Designing, developing and manufacturing custom locking systems for over 150 years, Kiekert knows a thing or two about what makes car doors click.
Producing side-door latches, latch modules, rear compartment and hood latches and a broad range of actuators for side doors, sliding doors, decklids and various interiors solutions… the list goes on, but few are as important as its child safety locks that are built into the rear car doors.
When the child safety lock is engaged, the rear doors can only be opened from the outside. On newer models, this safety lock is activated or deactivated electronically utilising a small motor within the side door latch by a switch, typically located near the driver’s side door lock switch.
The side door latch is a complex system consisting of cables, cams, leverages, couplings, actuators, gears, pawls and catches. The side door latch secures the door by activating the catch and pawl so that they clamp around the striker, which is a u-shaped part that is secured to the C-pillar.
The child safety lock is just one of multiple functions that must be performed by a side door latch including; lasting the life of the vehicle, operating at a wide range of temperatures, meeting noise and vibration requirements and maintaining the integrity of the lock in the event of a crash.
In the past, Kiekert engineers used manual methods including kinematics analysis and engineering handbook formulas to produce the initial design for side door latch mechanisms.
Kinematics analysis is limited by the fact that it does not take the dynamic characteristics of the mechanism into account while handbook formulas are not capable of addressing the specific geometry of the mechanism. For these reasons, the initial mechanism design iteration usually did not meet the design requirements.
Engineers built and tested the initial design, and based on the test results, they iterated the design and built a new prototype.
The considerable expense and lead time involved in each prototyping iteration drove up the time and cost involved in designing a new latch. It took from six to 18 months to design a latch mechanism using the build and test method.
To speed up this process Kiekert has recently implemented virtual prototyping capability, a key aspect of which being the virtual validation process to accurately simulate the performance of a mechanism including both its kinematic and dynamic characteristics while taking the full geometry of the mechanism into account.

-------------------------

Tasks:
1) Summarize the passage on Kiekert's door latch design in two sentences.
2) Carry the passage on Kiekert's door latch design forward from its final sentence.

Record excerpts:
-------------------------

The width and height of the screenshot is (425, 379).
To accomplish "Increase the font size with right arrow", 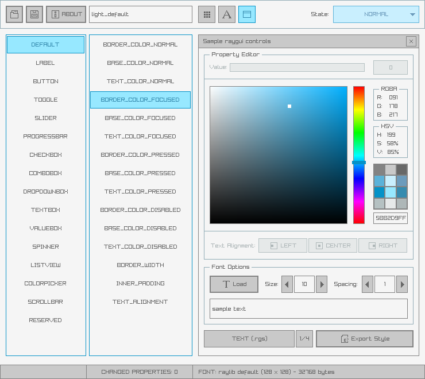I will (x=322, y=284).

-------------------------

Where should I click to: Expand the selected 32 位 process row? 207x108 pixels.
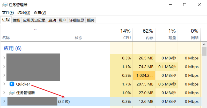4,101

-------------------------

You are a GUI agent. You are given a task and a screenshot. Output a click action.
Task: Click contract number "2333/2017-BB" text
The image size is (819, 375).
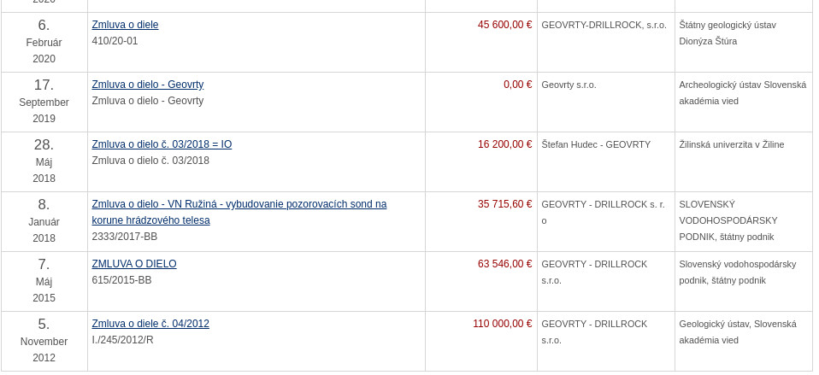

-------------------------

Outputs for the tasks:
1) Kiekert has designed and made custom locking systems for over 150 years, and its side door latches perform many functions, including child safety locks that let the rear doors open only from the outside. Because kinematics analysis and handbook formulas could not account for a mechanism's dynamic characteristics or specific geometry, designing a latch by building and testing prototypes took six to 18 months, so Kiekert has recently implemented virtual prototyping to simulate both kinematic and dynamic behavior using the full geometry.

2)
Darius Schendzielorz, Kiekert’s simulation engineer, started by importing the initial design concept from Catia into Adams for simulation, defining the gears, bearings and electrical motor in the child lock by entering parameters.
For example, he defined the gears in the mechanism by selecting the gear type, location, gear ratio, materials, connections, and other parameters.
It was critical to accurately model the behavior of the plastic levers. With the new Adams option to create flexible bodies from solids within Adams View, Darius Schendzielorz created modal neutral files (MNF) for the aforementioned levers. The modal neutral files contain information such as the inertia matrix, the mode shapes and modal frequencies.
Stelian Borlodan, project engineer for simulation and FEA, then simulated the performance of the child safety lock mechanism under the complete range of design conditions.
Performance at different temperatures, loading in a hypothetical crash, and evaluated impact of manufacturing variation on mechanism performance were all assessed.
The simulation was used to size the electric motor used to drive the child safety lock mechanism, using an animation to help diagnose issues with the mechanism and helping engineers iterate a design that met all requirements.
Using multibody dynamics simulation, Kiekert engineers dramatically reduced the time required to design the child safety lock mechanism to only about three weeks, meaning a full new latch can be brought to market in less than 18 months.